An excellent example of this is available with the Teensy 3.1.
It looks like a good example of basic I/O, but I think we’d need to use an interrupt-driven input for an encoder application. Our tick rates will be on the order of 10-100 Hz. We’d also want to represent the tick count in an equivalent way to the Enhanced I/O processed it (signed 32-bit integer, IIRC). Time to start reading, I guess…
Can you expand on those disadvantages?
The loss of support for the Cypress I/O was mentioned in pretty much every presentation I saw from Beta Test teams.
…I think we’d need to use an interrupt-driven input for an encoder application. Our tick rates will be on the order of 10-100 Hz. We’d also want to represent the tick count in an equivalent way to the Enhanced I/O processed it (signed 32-bit integer, IIRC). Time to start reading, I guess…
I believe a Teensy’s (or Arduino’s) main loop would be plenty fast enough to read a quadrature-encoded knob. You can easily represent its count as a joystick axis with 16 bits of precision, and while I doubt you’d need more than that for a few minutes of a competition match, it isn’t hard at all to handle over/underflow on the robot and track its rotations indefinitely.
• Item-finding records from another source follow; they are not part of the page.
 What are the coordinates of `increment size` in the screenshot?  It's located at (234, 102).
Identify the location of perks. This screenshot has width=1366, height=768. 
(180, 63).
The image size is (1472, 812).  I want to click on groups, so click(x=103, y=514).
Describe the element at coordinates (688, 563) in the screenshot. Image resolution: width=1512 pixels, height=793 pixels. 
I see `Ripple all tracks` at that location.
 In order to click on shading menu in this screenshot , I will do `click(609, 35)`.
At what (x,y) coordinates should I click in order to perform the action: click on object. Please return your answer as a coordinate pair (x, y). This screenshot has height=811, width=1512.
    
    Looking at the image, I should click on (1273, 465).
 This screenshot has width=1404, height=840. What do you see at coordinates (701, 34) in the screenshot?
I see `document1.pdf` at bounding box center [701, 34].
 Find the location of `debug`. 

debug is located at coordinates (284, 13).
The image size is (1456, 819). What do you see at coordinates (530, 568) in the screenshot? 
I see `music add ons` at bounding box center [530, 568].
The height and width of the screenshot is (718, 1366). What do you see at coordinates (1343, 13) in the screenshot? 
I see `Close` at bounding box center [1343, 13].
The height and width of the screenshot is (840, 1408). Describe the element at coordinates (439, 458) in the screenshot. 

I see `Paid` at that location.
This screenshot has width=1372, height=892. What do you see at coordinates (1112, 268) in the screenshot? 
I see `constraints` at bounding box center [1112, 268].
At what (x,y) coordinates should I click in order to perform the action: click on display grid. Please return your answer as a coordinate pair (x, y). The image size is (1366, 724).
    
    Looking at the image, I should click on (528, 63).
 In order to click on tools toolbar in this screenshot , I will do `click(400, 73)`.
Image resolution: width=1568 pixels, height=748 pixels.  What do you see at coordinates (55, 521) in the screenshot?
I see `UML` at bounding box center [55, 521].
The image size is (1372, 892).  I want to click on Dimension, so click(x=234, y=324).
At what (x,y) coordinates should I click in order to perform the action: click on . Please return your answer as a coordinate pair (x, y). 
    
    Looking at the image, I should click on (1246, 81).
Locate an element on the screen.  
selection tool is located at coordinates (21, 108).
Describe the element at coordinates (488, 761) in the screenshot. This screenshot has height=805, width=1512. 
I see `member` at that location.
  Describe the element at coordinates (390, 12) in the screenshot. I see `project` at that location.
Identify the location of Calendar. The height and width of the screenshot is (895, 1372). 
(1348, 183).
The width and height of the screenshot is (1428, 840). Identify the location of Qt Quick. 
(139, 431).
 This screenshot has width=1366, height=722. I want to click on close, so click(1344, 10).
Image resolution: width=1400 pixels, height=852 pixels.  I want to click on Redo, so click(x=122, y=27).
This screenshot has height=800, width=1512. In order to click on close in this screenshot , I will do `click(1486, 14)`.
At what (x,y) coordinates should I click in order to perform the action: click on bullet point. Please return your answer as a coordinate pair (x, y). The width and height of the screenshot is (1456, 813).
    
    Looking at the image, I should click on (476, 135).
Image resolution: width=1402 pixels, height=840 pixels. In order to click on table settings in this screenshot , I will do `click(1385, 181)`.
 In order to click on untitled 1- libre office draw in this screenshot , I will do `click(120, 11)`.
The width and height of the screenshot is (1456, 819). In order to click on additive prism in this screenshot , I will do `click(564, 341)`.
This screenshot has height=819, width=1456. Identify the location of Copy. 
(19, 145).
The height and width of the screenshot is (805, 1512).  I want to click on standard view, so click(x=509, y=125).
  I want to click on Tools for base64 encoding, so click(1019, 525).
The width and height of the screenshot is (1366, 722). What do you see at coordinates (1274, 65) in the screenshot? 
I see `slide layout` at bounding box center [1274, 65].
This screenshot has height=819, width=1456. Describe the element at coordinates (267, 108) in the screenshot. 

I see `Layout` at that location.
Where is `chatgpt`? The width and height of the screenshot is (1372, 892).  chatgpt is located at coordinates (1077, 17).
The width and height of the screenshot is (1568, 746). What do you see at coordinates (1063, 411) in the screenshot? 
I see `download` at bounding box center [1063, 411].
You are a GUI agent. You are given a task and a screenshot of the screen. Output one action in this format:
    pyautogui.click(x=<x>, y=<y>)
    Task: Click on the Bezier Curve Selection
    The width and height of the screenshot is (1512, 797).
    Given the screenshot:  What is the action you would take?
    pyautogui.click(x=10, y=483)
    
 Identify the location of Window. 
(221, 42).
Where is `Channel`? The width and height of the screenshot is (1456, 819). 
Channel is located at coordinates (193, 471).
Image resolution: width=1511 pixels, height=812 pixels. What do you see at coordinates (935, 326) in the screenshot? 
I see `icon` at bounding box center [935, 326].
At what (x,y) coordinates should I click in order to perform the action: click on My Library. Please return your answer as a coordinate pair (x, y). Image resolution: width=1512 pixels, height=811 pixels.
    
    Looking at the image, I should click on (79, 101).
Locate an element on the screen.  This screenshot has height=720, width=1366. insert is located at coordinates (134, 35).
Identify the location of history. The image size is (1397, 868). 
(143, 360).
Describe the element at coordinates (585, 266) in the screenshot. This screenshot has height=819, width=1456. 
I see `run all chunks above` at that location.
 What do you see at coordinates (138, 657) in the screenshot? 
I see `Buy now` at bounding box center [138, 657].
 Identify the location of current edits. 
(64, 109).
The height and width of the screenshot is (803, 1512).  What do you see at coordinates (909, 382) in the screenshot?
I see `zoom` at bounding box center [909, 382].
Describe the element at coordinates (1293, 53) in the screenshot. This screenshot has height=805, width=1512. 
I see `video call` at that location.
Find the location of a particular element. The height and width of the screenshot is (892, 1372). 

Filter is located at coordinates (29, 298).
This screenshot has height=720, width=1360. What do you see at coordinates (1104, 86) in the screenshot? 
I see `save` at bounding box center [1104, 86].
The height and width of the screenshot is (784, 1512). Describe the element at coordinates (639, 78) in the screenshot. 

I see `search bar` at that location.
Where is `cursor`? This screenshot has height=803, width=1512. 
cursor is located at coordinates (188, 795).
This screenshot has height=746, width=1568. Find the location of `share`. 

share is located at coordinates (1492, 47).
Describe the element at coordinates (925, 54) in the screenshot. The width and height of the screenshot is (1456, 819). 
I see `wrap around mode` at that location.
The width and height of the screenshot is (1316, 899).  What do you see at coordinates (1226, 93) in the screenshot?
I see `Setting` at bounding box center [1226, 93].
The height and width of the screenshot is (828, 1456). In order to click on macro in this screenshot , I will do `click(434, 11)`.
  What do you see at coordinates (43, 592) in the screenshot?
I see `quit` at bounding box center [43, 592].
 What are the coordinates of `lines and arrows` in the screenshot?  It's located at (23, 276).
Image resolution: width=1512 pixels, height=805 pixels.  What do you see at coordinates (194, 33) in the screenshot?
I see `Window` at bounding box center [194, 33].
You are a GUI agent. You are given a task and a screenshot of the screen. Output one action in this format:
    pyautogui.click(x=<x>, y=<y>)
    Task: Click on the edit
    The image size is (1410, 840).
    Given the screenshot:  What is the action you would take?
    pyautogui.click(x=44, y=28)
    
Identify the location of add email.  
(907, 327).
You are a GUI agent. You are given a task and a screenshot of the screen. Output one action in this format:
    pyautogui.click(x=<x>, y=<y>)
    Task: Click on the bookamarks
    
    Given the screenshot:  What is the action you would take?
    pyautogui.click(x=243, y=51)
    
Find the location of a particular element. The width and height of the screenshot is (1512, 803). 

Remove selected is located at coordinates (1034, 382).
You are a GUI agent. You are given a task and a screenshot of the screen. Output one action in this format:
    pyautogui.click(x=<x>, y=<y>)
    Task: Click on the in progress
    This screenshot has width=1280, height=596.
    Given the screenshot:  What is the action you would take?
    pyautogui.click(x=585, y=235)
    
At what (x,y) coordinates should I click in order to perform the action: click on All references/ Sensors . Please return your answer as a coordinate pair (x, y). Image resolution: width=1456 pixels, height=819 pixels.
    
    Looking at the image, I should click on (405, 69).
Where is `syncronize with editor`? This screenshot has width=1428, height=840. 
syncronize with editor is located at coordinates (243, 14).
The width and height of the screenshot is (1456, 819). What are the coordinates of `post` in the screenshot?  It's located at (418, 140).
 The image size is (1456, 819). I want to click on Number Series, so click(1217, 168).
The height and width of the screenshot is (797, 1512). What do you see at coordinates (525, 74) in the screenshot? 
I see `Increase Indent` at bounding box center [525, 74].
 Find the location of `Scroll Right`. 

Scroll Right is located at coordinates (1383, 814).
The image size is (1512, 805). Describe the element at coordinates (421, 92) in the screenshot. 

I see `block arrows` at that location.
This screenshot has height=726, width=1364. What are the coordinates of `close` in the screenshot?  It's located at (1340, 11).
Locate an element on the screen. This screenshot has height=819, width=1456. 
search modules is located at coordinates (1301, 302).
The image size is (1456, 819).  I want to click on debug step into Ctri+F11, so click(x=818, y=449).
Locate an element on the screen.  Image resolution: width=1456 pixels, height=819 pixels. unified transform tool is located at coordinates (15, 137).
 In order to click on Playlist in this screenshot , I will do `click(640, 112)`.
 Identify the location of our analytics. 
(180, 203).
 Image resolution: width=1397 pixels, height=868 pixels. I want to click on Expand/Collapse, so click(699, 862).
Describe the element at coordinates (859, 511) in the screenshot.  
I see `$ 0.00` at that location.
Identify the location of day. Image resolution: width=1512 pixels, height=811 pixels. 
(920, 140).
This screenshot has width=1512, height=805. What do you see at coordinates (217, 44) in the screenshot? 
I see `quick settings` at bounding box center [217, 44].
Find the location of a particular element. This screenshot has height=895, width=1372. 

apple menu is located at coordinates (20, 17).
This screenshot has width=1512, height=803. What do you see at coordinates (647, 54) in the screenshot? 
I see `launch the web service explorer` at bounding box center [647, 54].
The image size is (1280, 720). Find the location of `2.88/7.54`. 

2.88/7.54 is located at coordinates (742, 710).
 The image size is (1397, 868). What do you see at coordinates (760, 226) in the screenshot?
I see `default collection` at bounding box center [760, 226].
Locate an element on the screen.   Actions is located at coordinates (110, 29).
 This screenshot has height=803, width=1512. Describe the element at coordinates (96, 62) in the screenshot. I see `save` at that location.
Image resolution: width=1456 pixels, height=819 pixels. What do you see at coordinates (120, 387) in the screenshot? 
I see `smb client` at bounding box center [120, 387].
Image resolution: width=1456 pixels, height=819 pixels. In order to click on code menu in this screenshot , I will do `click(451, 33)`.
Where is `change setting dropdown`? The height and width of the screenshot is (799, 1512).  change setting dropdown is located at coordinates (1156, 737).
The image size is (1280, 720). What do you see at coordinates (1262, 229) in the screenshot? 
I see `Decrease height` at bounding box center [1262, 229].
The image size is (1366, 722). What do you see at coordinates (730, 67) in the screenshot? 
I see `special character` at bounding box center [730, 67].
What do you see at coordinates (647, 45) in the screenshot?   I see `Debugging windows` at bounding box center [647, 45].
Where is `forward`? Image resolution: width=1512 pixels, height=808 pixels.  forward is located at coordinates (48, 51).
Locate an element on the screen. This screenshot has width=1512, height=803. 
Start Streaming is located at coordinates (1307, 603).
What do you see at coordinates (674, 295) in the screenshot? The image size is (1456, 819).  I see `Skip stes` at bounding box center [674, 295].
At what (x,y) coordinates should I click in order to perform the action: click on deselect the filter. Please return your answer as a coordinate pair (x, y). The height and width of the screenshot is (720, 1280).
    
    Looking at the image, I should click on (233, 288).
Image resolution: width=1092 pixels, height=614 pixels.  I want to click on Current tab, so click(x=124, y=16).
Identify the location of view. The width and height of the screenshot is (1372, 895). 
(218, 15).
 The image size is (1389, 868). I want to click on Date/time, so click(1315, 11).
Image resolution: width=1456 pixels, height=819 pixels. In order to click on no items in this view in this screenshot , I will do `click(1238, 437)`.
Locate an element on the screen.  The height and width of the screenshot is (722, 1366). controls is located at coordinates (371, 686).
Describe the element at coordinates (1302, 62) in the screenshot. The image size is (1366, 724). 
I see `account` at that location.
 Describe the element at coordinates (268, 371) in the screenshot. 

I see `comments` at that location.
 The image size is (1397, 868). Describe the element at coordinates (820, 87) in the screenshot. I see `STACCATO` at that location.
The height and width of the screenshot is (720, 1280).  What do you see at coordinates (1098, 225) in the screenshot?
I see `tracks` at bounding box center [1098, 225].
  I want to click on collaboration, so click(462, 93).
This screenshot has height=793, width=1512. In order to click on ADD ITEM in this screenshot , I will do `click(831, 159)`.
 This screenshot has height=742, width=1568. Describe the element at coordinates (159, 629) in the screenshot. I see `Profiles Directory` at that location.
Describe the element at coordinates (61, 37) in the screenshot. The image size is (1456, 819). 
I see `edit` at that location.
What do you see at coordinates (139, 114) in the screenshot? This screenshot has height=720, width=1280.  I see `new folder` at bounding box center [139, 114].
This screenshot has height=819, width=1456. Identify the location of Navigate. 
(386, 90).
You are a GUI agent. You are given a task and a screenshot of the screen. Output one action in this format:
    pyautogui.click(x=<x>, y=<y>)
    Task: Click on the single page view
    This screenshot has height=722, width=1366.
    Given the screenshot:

The most painful one in my memory is dealing (in software) with the rollover of the pot at low rotational speeds. Rather than a nice transition from, say 0V to 5V (corresponding to an ideal sawtooth waveform), in practice the signal becomes pretty indeterminate during the transition – even with high quality, full-360-degree-wiper pots. At “high” rotational speeds only one or two samples might land during this time, but at low speeds the number of samples taken in this nebulous state kills the effectiveness of the various forms of software filtering and other algorithms we tried. This was back in 2008, but it’s not an issue that would be specific to any particular FRC control system. Our lesson-learned was to use encoders (of various flavors and forms) in applications where this could potentially be a problem.
The loss of support for the Cypress I/O was mentioned in pretty much every presentation I saw from Beta Test teams.
Rats, I didn’t pick up on it. Looks like there is an issue with the Forums page at the moment so I can’t even go looking to see where I went wrong. I did talk to several Beta teams at various off-season events but the topic didn’t come up.